## Exercise inputs
★ ★ ★

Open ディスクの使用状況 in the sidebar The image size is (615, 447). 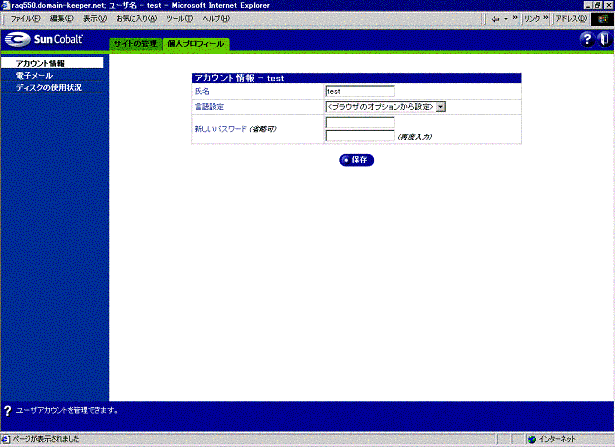pos(49,88)
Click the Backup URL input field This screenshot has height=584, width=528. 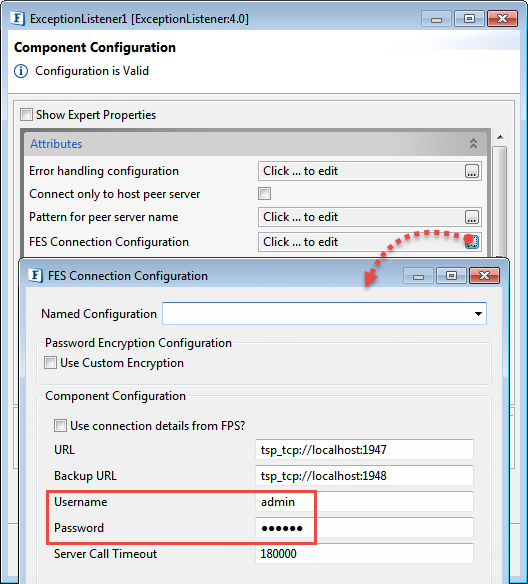point(364,476)
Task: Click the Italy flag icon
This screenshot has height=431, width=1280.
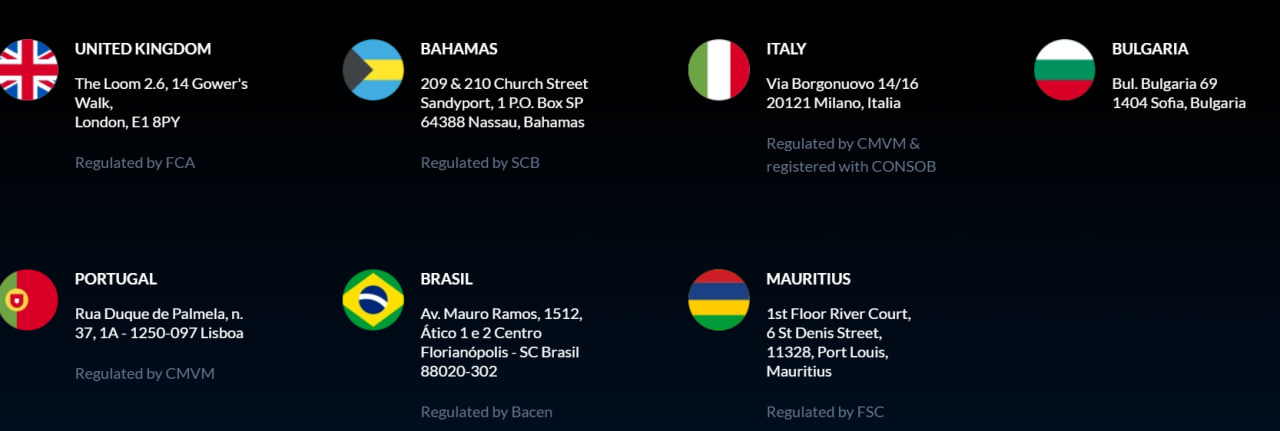Action: pos(719,70)
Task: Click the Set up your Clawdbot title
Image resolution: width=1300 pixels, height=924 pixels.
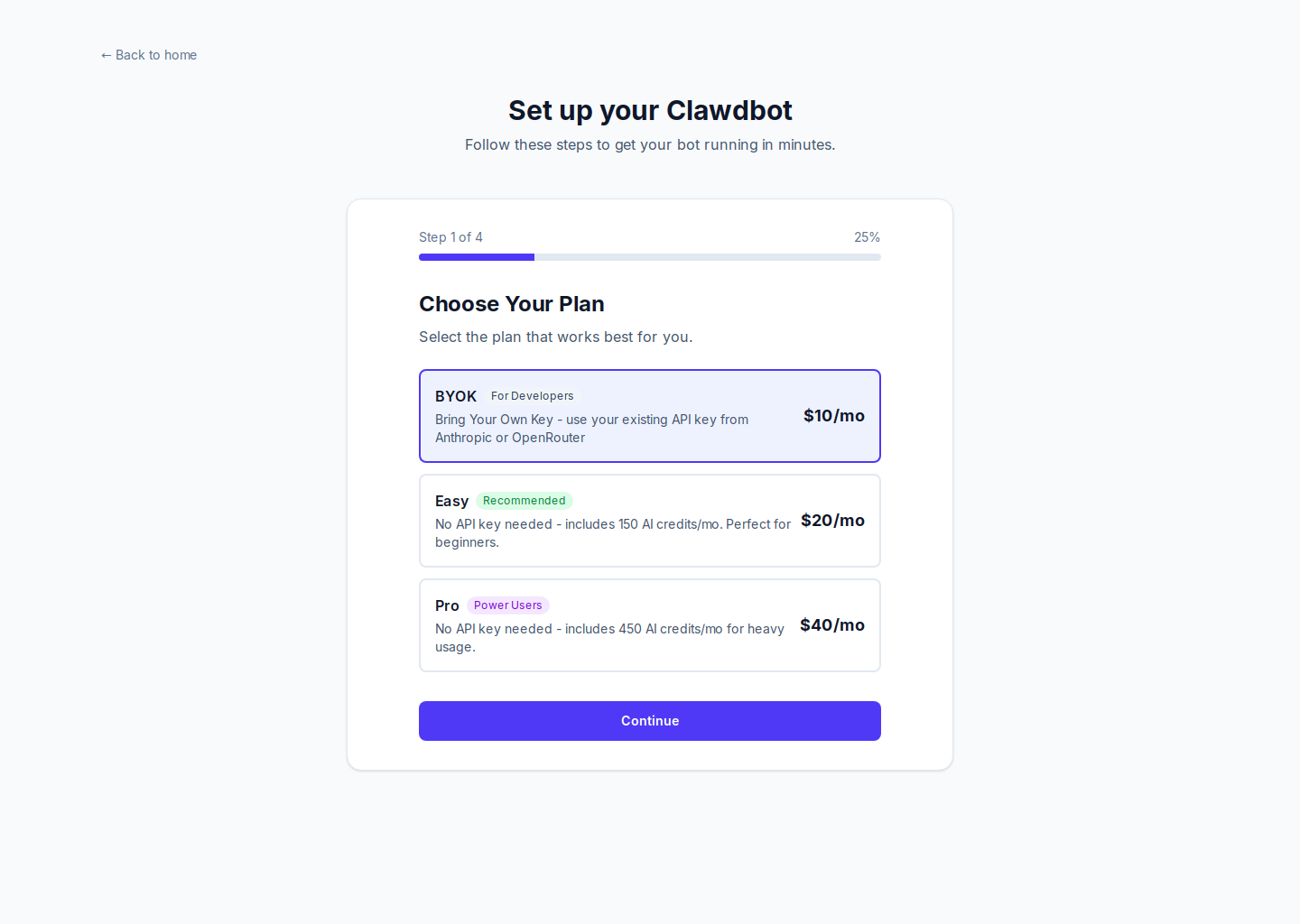Action: (x=649, y=109)
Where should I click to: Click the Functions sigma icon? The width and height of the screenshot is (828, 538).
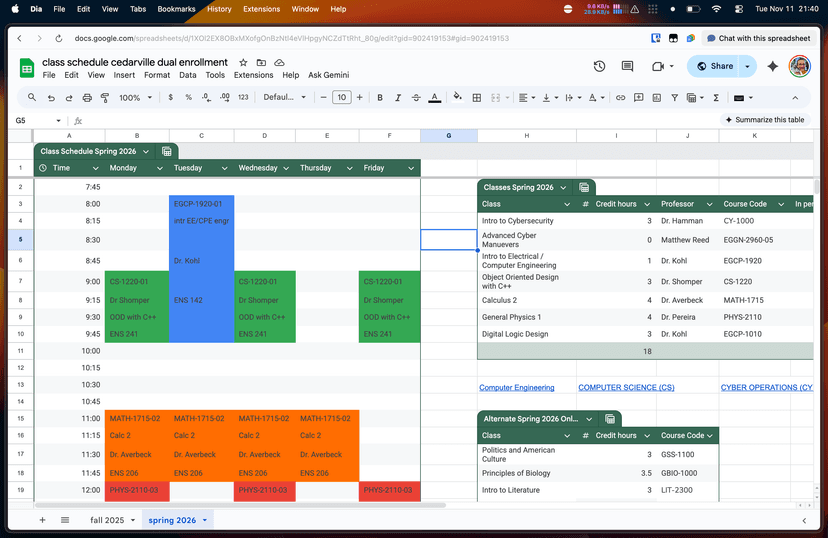[716, 98]
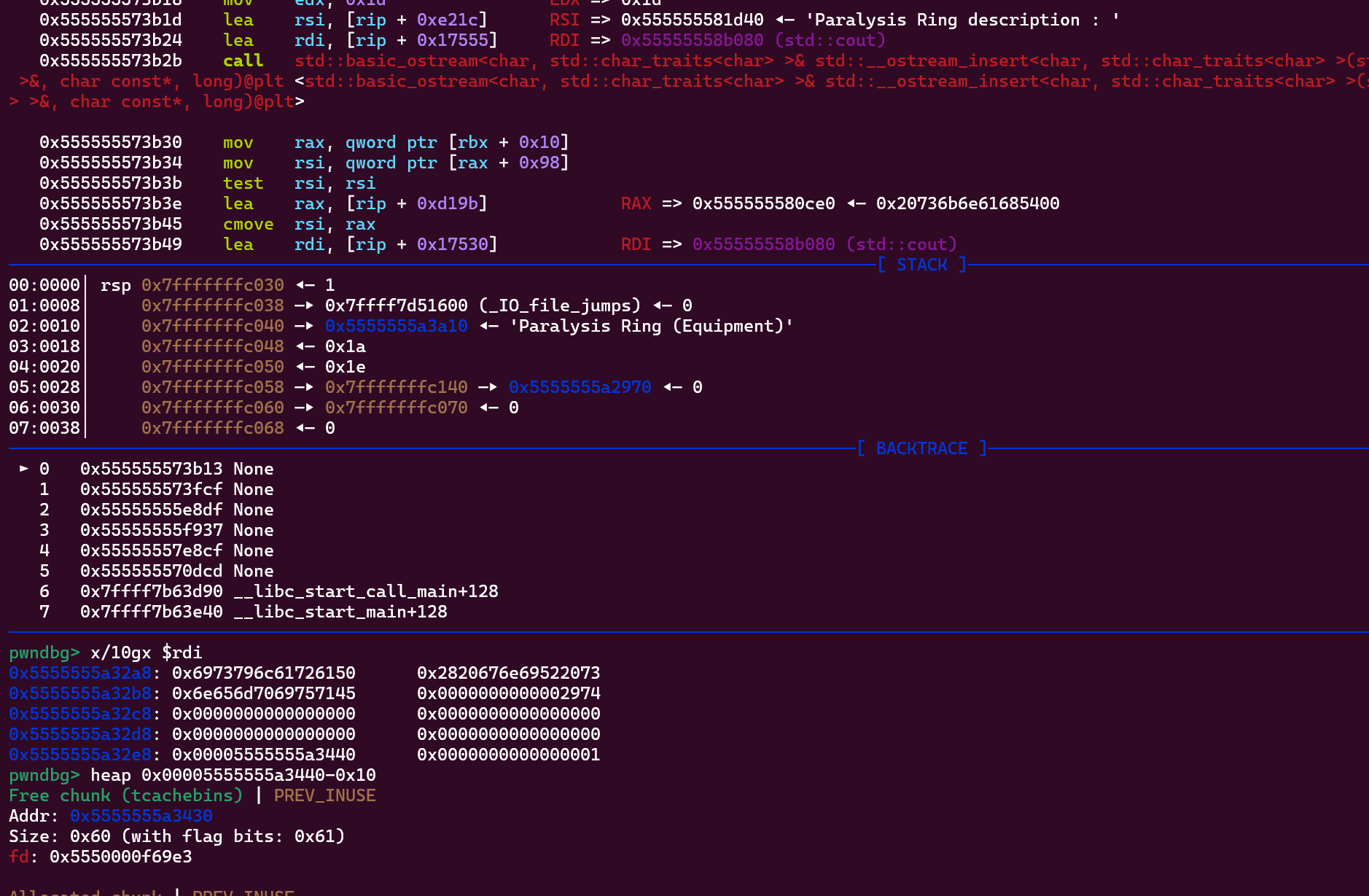Click the x/10gx $rdi command text
The height and width of the screenshot is (896, 1369).
coord(146,652)
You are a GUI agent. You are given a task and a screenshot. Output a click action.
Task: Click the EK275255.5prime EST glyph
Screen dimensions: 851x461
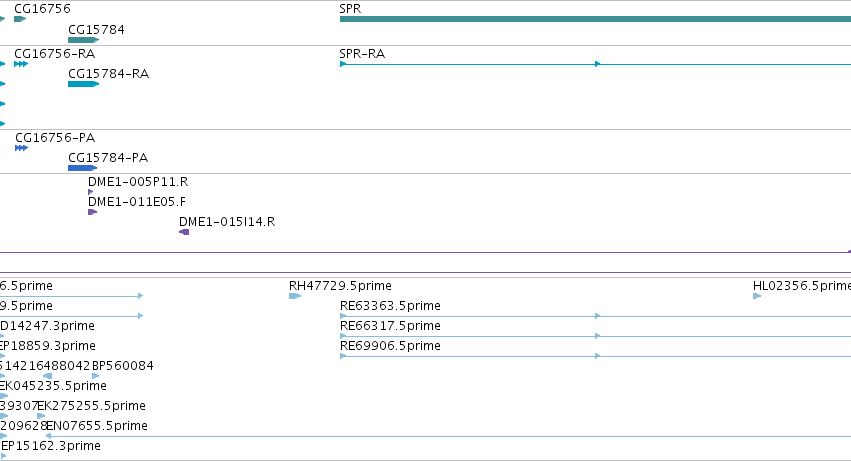point(41,416)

★ ★ ★

## What is needed
Look through the listing above for the line with "Task: Click the Italy flag icon" and the line with "You are a GUI". Write out exactly those lines and everything between, leaving out pictures.

## Answer to this problem
Task: Click the Italy flag icon
This screenshot has height=431, width=1280.
Action: pos(719,70)
Task: Click the Set up your Clawdbot title
Image resolution: width=1300 pixels, height=924 pixels.
Action: (x=649, y=109)
Where should I click to: Click the Functions sigma icon? The width and height of the screenshot is (828, 538).
[716, 98]
Click the x/10gx $rdi command text
The height and width of the screenshot is (896, 1369).
coord(146,652)
You are a GUI agent. You are given a task and a screenshot. Output a click action.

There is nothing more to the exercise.